Somut olayda; davacının davalı işyerinde 1.7.1991-30.11.1993 tarihleri arasındaki çalışmaları kısmi ve kesintili olarak bildirilmiştir. Davacının çalıştığı süre kadar Kuruma bildirildiğini, bildirilen süre dışında çalışmasının olmadığını beyan eden bordro tanıklarından … … davalı işveren şirketin sahibinin kardeşidir. Bu tanık anlatımlarının tarafsız olamayacağı ortadadır. Diğer bordro tanığı … 1988-1991 yılları arasında davalıya ait işyerinde çalıştığını beyan etmiş olup ihtilaflı dönemin tümü hakkında bilgi sahibi olamayacağı açıktır. Diğer bordro tanığı … … ise davacının çalışma sürelerini ve tarihlerini hatırlayamadığını beyan etmiştir. Davacının kesintisiz çalışma iddiasını doğrulayan davacı tanıklarından Nedim … ise davacıyla birlikte bu işyerinde çalışmamıştır. Diğer davacı tanığı … … davacıyla beraber 1993-1995 yılları arasında davalı şirkete ait işyerinde çalıştığını beyan etmiş ise de, bordrolarda kayıtlı değildir. Yapılacak iş; bu işyerinden çalışma tarihinde Kuruma işyerinden dönem bordrosu verildiğine göre, çalışma tarihini kapsayan tarihte işyerinde çalıştığı bordrolar ile tespit edilen, bordrolarda kayıtlı diğer işyeri çalışanlarını, gerektiğinde zabıta marifetiyle tespit edilecek işyerine o tarihte komşu olan diğer işyerlerinde çalışma tarihinde çalıştığı tespit edilen kayıtlı komşu işyeri çalışanlarının; çalışmanın niteliği ile gerçek bir çalışma olup olmadığı yönünde yöntemince beyanlarını almak, işyerindeki ve davalılara ait işyerlerinde gerçek çalışma olgusunu somut ve inandırıcı bilgilere dayalı şekilde 506 sayılı Yasanın 2, 6, 9 ve 79/10. maddeleri gereğince kanıtladıktan sonra ve olayda davacının dava dışı işyerlerindeki çalışmaları varsa bu çalışmalar nedeniyle çalışmanın kesintiye uğrayıp uğramadığı da dikkate alınarak, hak düşürücü sürenin dolup dolmadığını araştırıp sonucuna göre karar vermekten ibarettir.

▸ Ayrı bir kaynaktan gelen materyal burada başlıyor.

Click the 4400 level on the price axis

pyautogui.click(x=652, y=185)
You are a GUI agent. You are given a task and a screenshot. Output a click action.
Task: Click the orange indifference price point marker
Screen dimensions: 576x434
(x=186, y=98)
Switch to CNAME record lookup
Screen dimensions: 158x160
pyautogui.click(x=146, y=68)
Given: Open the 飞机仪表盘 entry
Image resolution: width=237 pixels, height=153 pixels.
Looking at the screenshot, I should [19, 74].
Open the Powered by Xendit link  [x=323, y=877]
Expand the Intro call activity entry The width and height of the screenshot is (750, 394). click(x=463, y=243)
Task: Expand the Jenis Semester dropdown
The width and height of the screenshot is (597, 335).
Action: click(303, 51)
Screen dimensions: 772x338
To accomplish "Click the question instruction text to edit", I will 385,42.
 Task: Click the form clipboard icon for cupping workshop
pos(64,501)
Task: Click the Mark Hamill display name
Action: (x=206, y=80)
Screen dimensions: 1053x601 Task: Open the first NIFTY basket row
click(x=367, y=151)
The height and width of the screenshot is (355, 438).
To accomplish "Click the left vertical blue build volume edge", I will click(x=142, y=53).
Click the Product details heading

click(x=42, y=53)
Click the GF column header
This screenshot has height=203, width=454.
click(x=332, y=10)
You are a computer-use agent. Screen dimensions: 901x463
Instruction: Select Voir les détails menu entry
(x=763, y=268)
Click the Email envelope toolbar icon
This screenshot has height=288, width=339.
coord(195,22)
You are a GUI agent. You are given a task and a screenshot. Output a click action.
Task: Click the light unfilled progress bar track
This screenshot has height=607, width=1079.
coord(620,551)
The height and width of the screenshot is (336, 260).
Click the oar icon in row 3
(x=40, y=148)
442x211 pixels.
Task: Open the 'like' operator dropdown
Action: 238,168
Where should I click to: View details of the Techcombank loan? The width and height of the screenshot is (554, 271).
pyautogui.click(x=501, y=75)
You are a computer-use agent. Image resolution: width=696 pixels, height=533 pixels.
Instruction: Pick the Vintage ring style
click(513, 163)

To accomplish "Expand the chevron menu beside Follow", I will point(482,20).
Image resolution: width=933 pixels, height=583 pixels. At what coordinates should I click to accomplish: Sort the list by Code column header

Mahkemece, bu maddi ve hukuki olgular gözönünde tutulmaksızın yanlış değerlendirme ve eksik inceleme ile yazılı şekilde hüküm kurulması usul ve yasaya aykırı olup bozma nedenidir.
O halde, davacının bu yönleri amaçlayan temyiz itirazları kabul edilmeli ve hüküm bozulmalıdır.
SONUÇ: Hükmün yukarıda açıklanan nedenlerle BOZULMASINA, fazla alınan temyiz harcının istek halinde davacıya iadesine 14.04.2010 gününde oybirliğiyle karar verildi.